SET EXERCISE: Please count how many lines of the items below contain the string "Click" with its case matched, and reply with the number alone.

PROVIDED DATA:
** Begin **
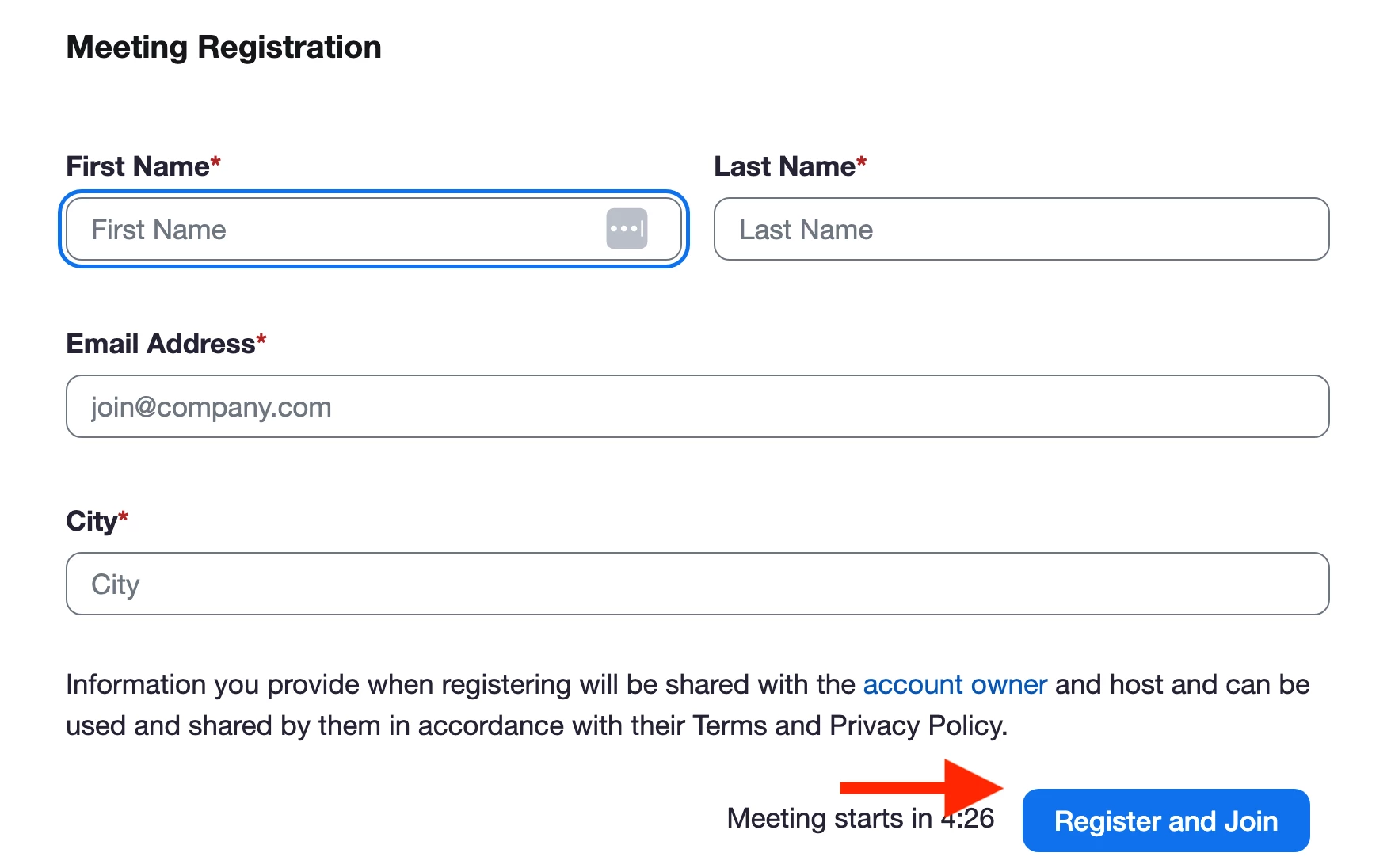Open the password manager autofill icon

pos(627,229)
** End **
** Begin **
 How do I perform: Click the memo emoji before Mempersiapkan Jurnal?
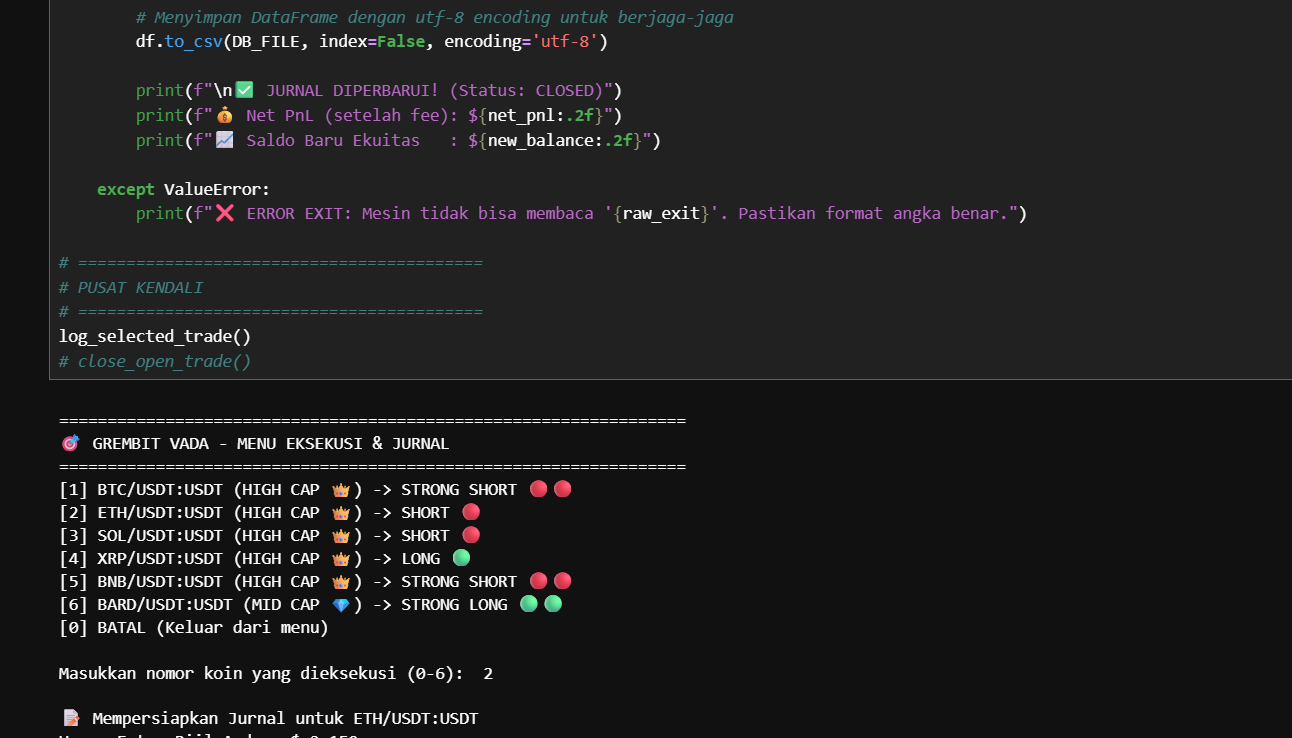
** End **
** Begin **
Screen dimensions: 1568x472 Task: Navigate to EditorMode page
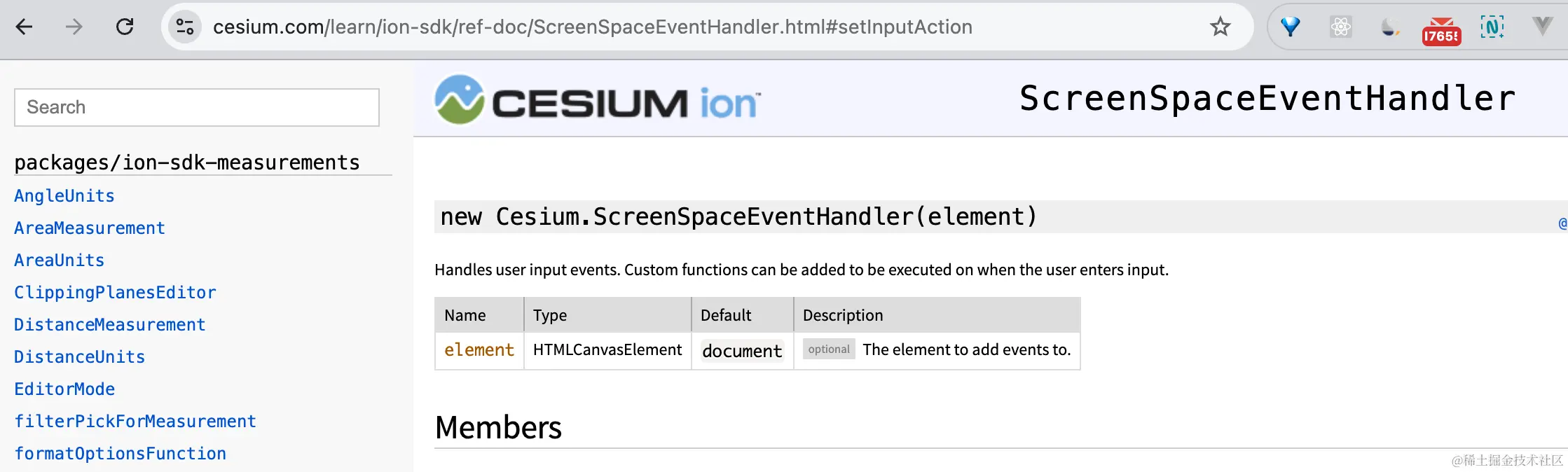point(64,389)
** End **
SOLVED EXERCISE: 1